No, thought Viviette, you don’t. Constantine had the army. He had the Church. The people, Viviette judged, were just as sick of war and strife as she was — especially since they would probably think, as she did, that all these kings and princes were just the same. None of them gave a damn about anything other than their own power and their own pleasure. The only one different had been Vortimer — and Vortimer might wear a crown, but he could never rule.
Constantine and Emilia did not need Lilla. They wanted her. They wanted her to assuage any last doubt that might be in anyone’s mind. They wanted her because she represented the easy way of solidifying their hold on their godforsaken throne.
“My lady?” asked Constantine. “I see you are upset. Because you are, I do not think you quite understand your position, particularly your position vis-à-vis your daughter. Lord Antonius is her guardian. Legally speaking, you have no place in her life, except that which Lord Antonius is pleased to give you. So far, he has thought it best to keep her in your care, but if there is a chance you might poison her mind against this match, I for one would advise him to keep her as far away from you as possible.”

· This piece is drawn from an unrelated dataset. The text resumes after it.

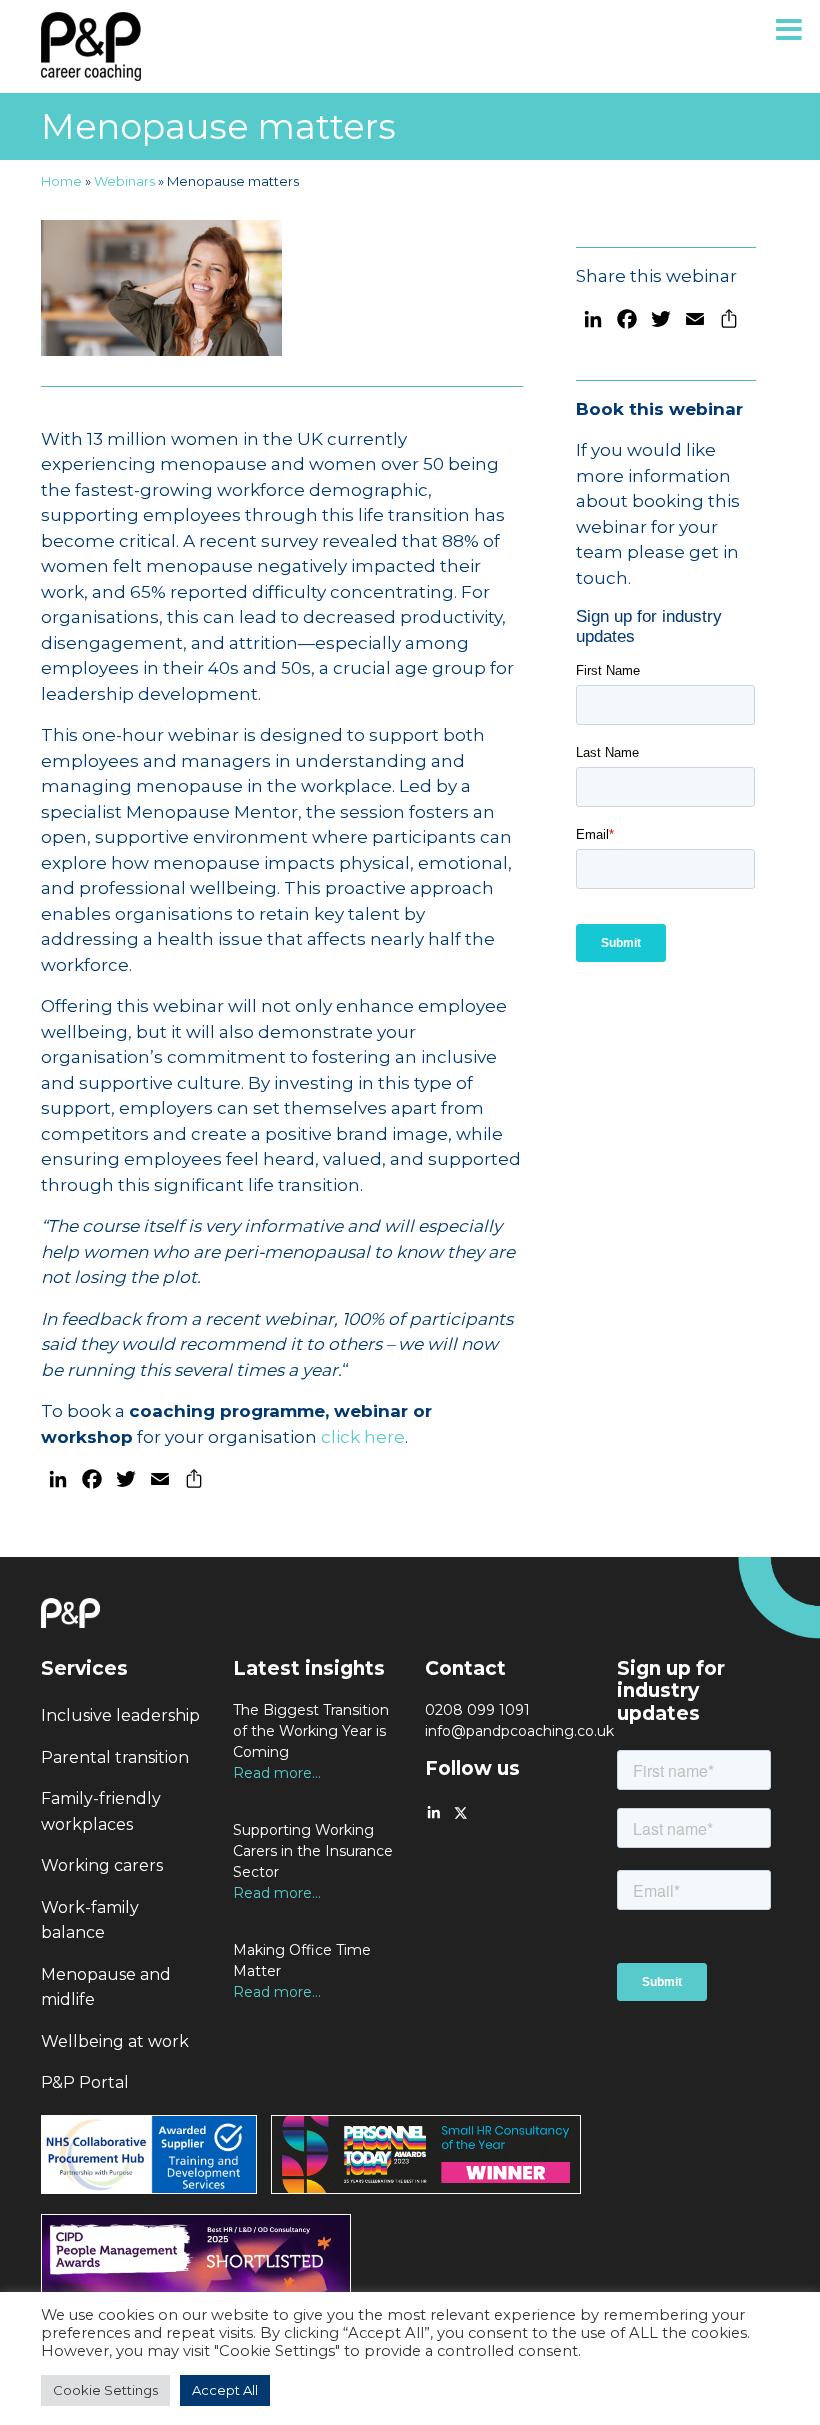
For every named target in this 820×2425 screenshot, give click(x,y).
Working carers (102, 1865)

What?? Viviette’s heart almost stopped.
But Constantine was leaning back against the back of his throne, eyebrows raised, and on his face …
Viviette did not gasp. But she wanted to. She recognized that look. It was Vortigern’s all over. It said, I have all the power, and you have none. You live and breathe because I allow it. And if you make things difficult for me, I might think twice about allowing you even that.
“However,” Constantine continued, “if you are willing to support Princess Lucilla’s match, and act toward her as a good mother should, then of course she shall remain in your care. And who knows? I do not think Lord Antonius will take it amiss if I point out that he has more gray hairs in his beard than black ones. If it should happen that he pass away before the end of Princess Lucilla’s minority, he might be persuaded to let her guardianship devolve to you.”
That was Vortigern’s way, too. He would start by brandishing the stick over your head. Then, when you were well and truly cowed, he’d hold out the carrot and dangle it in front of your nose, keeping it just out of reach to keep you doubly obedient.
Viviette was no longer cowed.
But she was stuck. Constantine had her daughter in his clutches, and there was nothing Viviette could think to do to get her back — other than be obedient, and patient, and pray that Lord Antonius choked on his meat right after he wrote a will making her Lilla’s guardian.
So she replied, “I know my duty, your Majesty. I have always done it, even when it has come at great personal cost. Queen Emilia can let you know the details of that.” She nodded to Emilia. “I will do it now.”
Constantine stared long and hard at her. Then he leaned back with a smug smile. “Indeed you will. Forgive me for doubting you, my lady. And in the meantime, please, allow Lady Sandy to lead you to your chambers. Prince Uther has taken over Princess Lucilla’s old nursery, but we have prepared another one for her. And you yourself will be staying in your old chambers.”
With that Constantine waved his hand in dismissal. Viviette collected Lilla from Sandy and followed her from the throne room. And though she knew better than to utter her prayer aloud, still she prayed.
Lord, you let this country take from me my girlhood, my happiness, my husband, and now my daughter. Now Constantine and Emilia have the throne my husband died for inheriting. And they’ll take my daughter, too. If you love me at all, Lord …
Viviette closed her eyes. Spare Lilla. Or if you won’t–at least make Constantine and Emilia half as miserable as this country and this throne has made me.